I meant the premise of the film being much like the brain in the vat idea, the bigger picture makes some sense and you can fill the gaps with your own take. The Adjustment Bureau was nuts from start to finnish. It would also involve throwing everything we know about quantum physics out of the windows, all of it. Thats just too much to ask :) Then of course there's the religious and spiritual angles, long as you believe in angels that don't die or get injured but yet feel pain then i guess you have a head start. Anyway, as for that film, a script is written and relies on chance?
 
  • #50
TheStatutoryApe said:
Some people have opined that the secret of consciousness, and particularly free will, may be found somewhere in the "quantum states" of the brain though I do not think that this opinion has much actual scientific traction or fact behind it..

I don't think anyone with any credibility has said that. Neurologists will tell you that our best science says that consciousness is nothing more than something that arises from brain function. Free will? Again we can show that all thoughts are created some moments before we ever become consciousness of them. You can not make case for consciousness being the thing that determines free will on that basis. You also cannot talk about quantum physics and consciousness as though quantum physics says anything about consciousness because it doesnt. I know some people have made a living from bringing them together but they are talking philosophy and wrapping it as science.
 
  • #51
boffinwannabe said:
but he emailed the handler before the experiment had taken place in her reality.
Yup. And unless I was mistaken the clip where she receives it was when she had just arrived for work that morning and the scientist fellow was on the phone discussing the chance to try his new tech.

boffinwannabe said:
I don't think anyone with any credibility has said that. Neurologists will tell you that our best science says that consciousness is nothing more than something that arises from brain function. Free will? Again we can show that all thoughts are created some moments before we ever become consciousness of them. You can not make case for consciousness being the thing that determines free will on that basis. You also cannot talk about quantum physics and consciousness as though quantum physics says anything about consciousness because it doesnt. I know some people have made a living from bringing them together but they are talking philosophy and wrapping it as science.
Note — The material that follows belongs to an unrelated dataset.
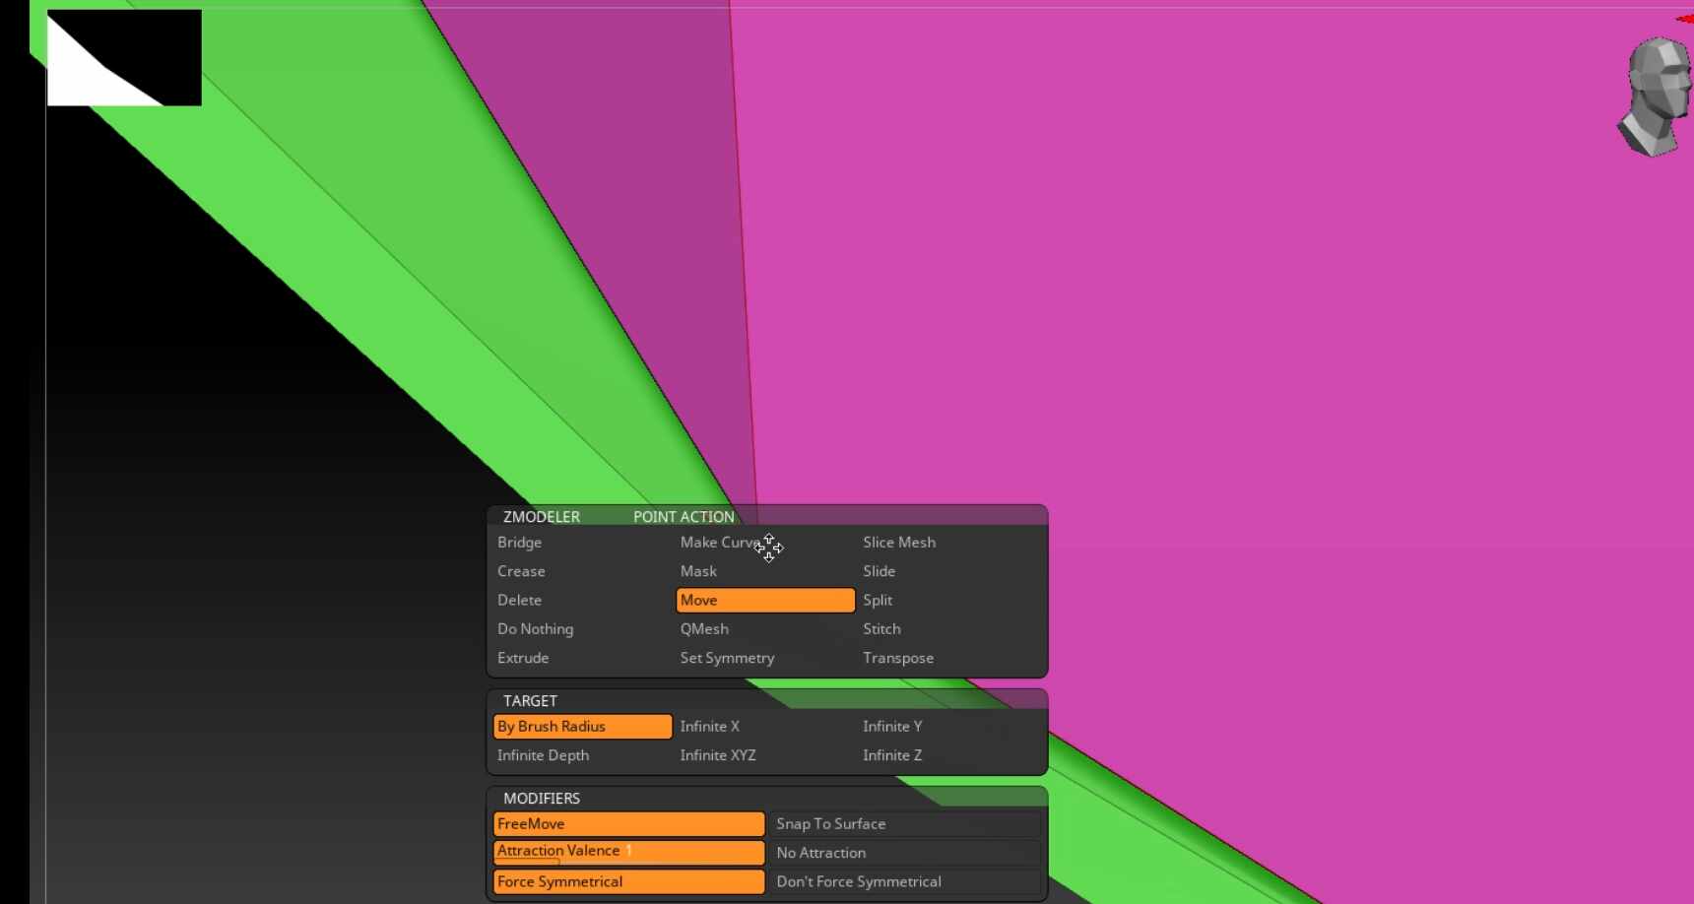Select the Slice Mesh action
The height and width of the screenshot is (904, 1694).
pyautogui.click(x=899, y=543)
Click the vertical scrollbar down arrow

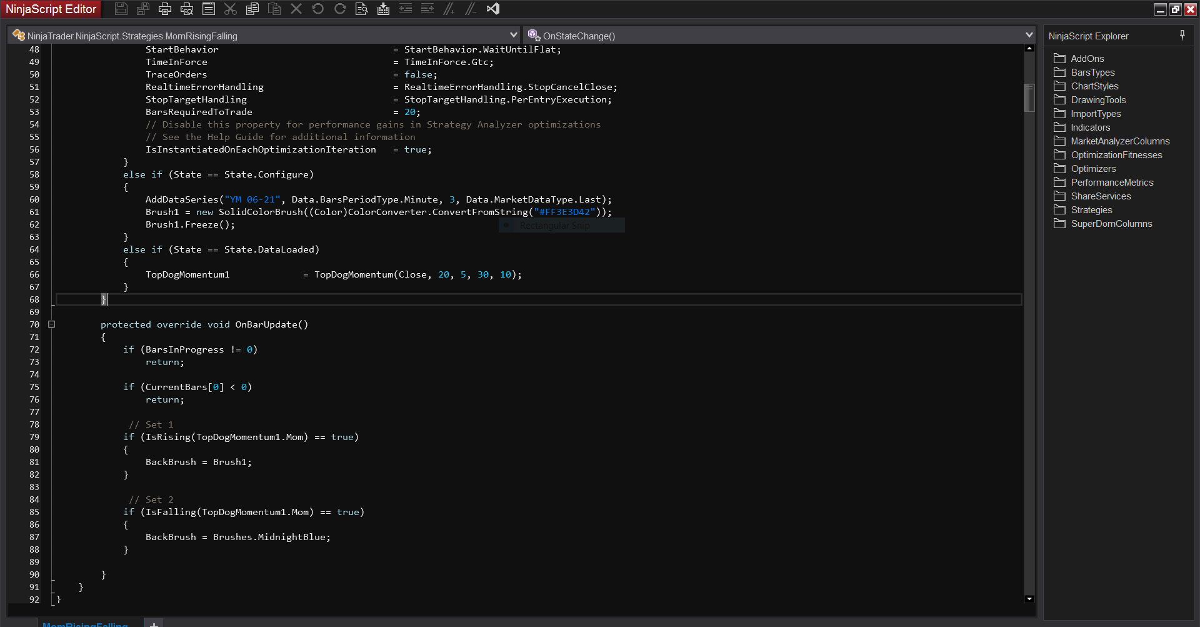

That is why I said that I do not believe it has any scientific traction. Its fairly common crystal waver pseudoscience though. New agers try to explain everything with quantum physics now. I do not mention it because I think it is at all creditable, I mention it because I see in it a glimmer of where the writer got their inspiration and it seems to partially explain the "science" in the film.
 
  • #52
it seemed to me the writer took a few separate ideas and then proceeded to write a story around them without any attempt at binding them together. He took the idea of all possibilities existing until the wave is collapsed, the idea of a computer simulated world, the idea of implanting memories into a brain and of course the idea of multiple/parallel universes. How they came together and what they really meant he didnt seem to care.